Conly adopts a moralized concept of coercion, in which things that otherwise would be deemed coercive aren’t, because they’re morally okay. (Thus, she’d say that morally justified sanctions for murder aren’t coercive.) This doesn’t change the substance of her analysis, since it’d be a minor matter to rephrase her conclusions to reflect an unmoralized use of the term.
>Strangly, people seem to have far less problems identifying a crime when it is about money.
It tells you a good deal about not just our beliefs about sex and gender and power, but about money.
KH quotes Conly: “But no one has the right to insist that a relationship cause no pain, & no one can claim to have been coerced just because the prospect of pain changes behavior.”
The key to making this statement true is a strong emphasis on JUST. The prospect of pain can absolutely be used as a tool in coercion and frequently is used that way.
This is an over-generalization based on assumptions about the character of the person making the threat and the motives for making the threat.
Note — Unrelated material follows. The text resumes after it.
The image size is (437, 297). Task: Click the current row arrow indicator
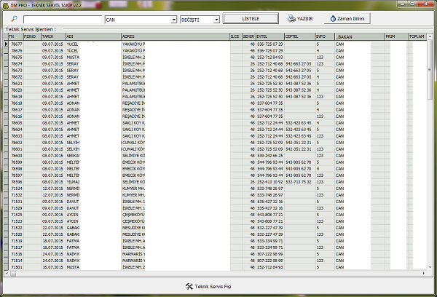tap(4, 44)
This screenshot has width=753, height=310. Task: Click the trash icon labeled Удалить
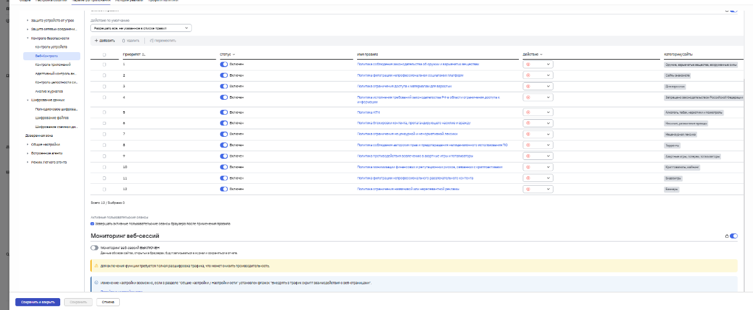tap(123, 40)
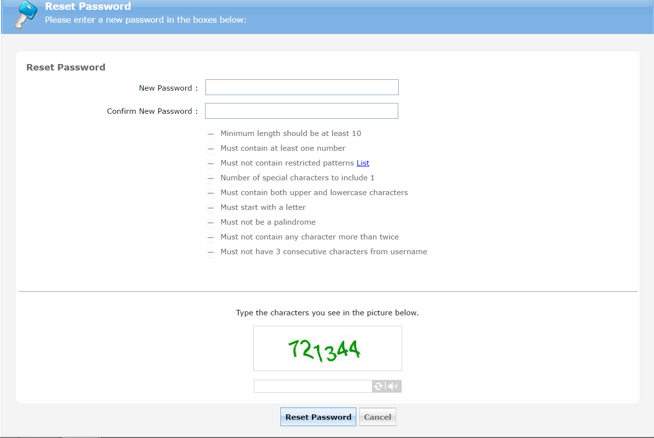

Threats can be trivial to the person making the threat because they are not about having a relationship that is mutual in any way, but are attempts to overwhelm the other person’s will.
In coercion, pain is a given to the person being threatened no matter how they respond to the threat. Get hurt if you give in to the threat. Get hurt if you refuse to give in.
Those who use threats to coerce often use a bait and switch approach. When luring someone into a relationship they may agree that sex isn’t required or will never be demanded if the other person isn’t eager, but once the other person has made an emotional commitment, suddenly the rules change. Sex becomes a deal breaker and must be given immediately.
There is a huge difference between someone sitting down in a neutral location to discuss personal needs and wants with another person in order to express personal deal breakers and someone who blocks the door while announcing the same deal breakers.
Any analysis of coercion that ignores this difference is deeply flawed.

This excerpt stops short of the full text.